Total sales rose 3.7%, according to the latest Technomic Chain Restaurant Index, a significant slowdown from the surprisingly strong 6.3% growth in January. That was due to slowing traffic, which grew 2.2% in the month.
While traffic increased on an annual basis, it has been slowing since October. According to Technomic, traffic has slowed an average of 0.6% since October.
“Some correction seems to be happening,” says Sara Monnette, vice president, innovation for Technomic, a sister company of Restaurant Business.
February Sales Year Over YearSource: Technomic Chain Restaurant Index
February Traffic Year Over YearSource: Technomic Chain Restaurant Index
The Technomic Chain Restaurant Index measures total sales, rather than same-store sales, so it factors in changes in unit count.
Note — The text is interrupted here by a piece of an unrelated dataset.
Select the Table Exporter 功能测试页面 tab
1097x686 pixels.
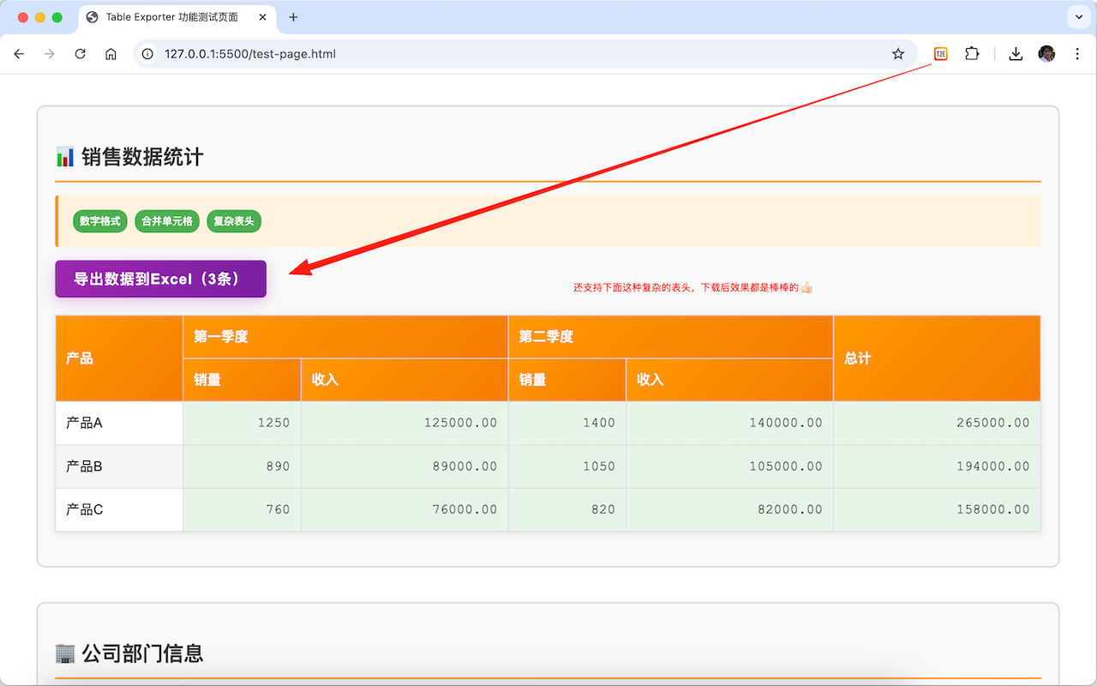click(171, 17)

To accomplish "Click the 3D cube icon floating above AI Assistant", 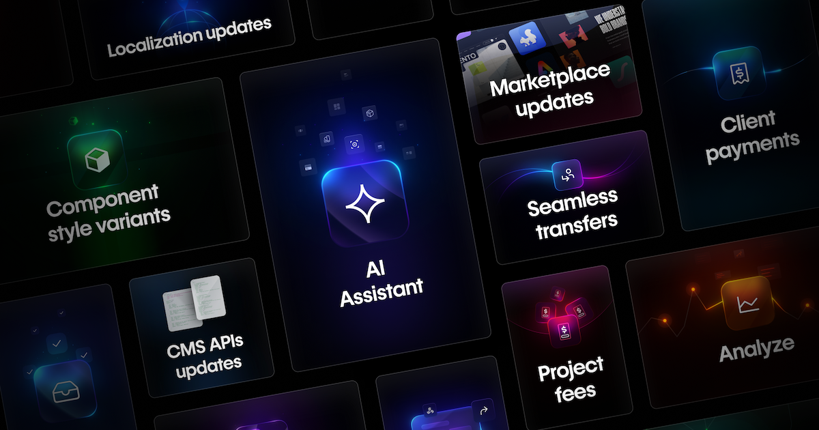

The index measures sales from the 200 largest restaurant chains based on Technomic's Top 500 Chain Restaurant Report, and is based on data from Technomic Transaction Insights, which collects information from 3 million customers and nearly 20 million restaurant visits.
The biggest problem came with casual- and fine-dining restaurants, where sales declined 1.2% year over year, while traffic fell 4%.
While that sector improved at the end of 2017, it has lost momentum since. Consumers have shifted much of their spending toward more convenient options and to independents, which has hurt those chains’ overall sales and market share.
“In casual dining, nearly all the big players are losing traffic,” Monnette says.
On the other end, fast-casual chains continued to flourish, with 6.8% sales growth and 2.1% traffic growth.
But even that represents a slowdown. “Fast casual is still positive, but it’s slowing down,” Monnette says.
The problem for that sector might be math. “As those brands get bigger, it gets harder to grow,” she says. “And smaller, emerging players take traffic.”
From a traffic standpoint, however, the best-performing sector was midscale restaurants, typically known as family dining. Traffic in that sector rose 3.3%, while sales increased just 1.6%. That suggests that chains such as Denny’s and IHOP are bringing in consumers with lower prices.
That dynamic isn’t quite as pronounced at quick-service restaurants, where traffic rose 2.8% and sales increased 4.7% during the month. But the higher traffic relative to fast casual demonstrates the price competition among fast-food restaurants.
Still, the overall slowdown in sales could be a reflection of challenging weather in many markets. Snowstorms will frequently keep customers home, so they don’t spend their money at restaurants.
But there are other concerns, too. The industry’s same-store sales have been weak for more than two years now. Consumers are clearly diversifying their spending and shifting money away from chain restaurants.
“They have a lot more options,” Monnette says. “Consumers are switching where they’re getting their food from, and it’s not necessarily restaurants. That’s starting to come through in the data.
“Consumers are not necessarily cutting out prepared meals, but traffic at restaurants is going down.”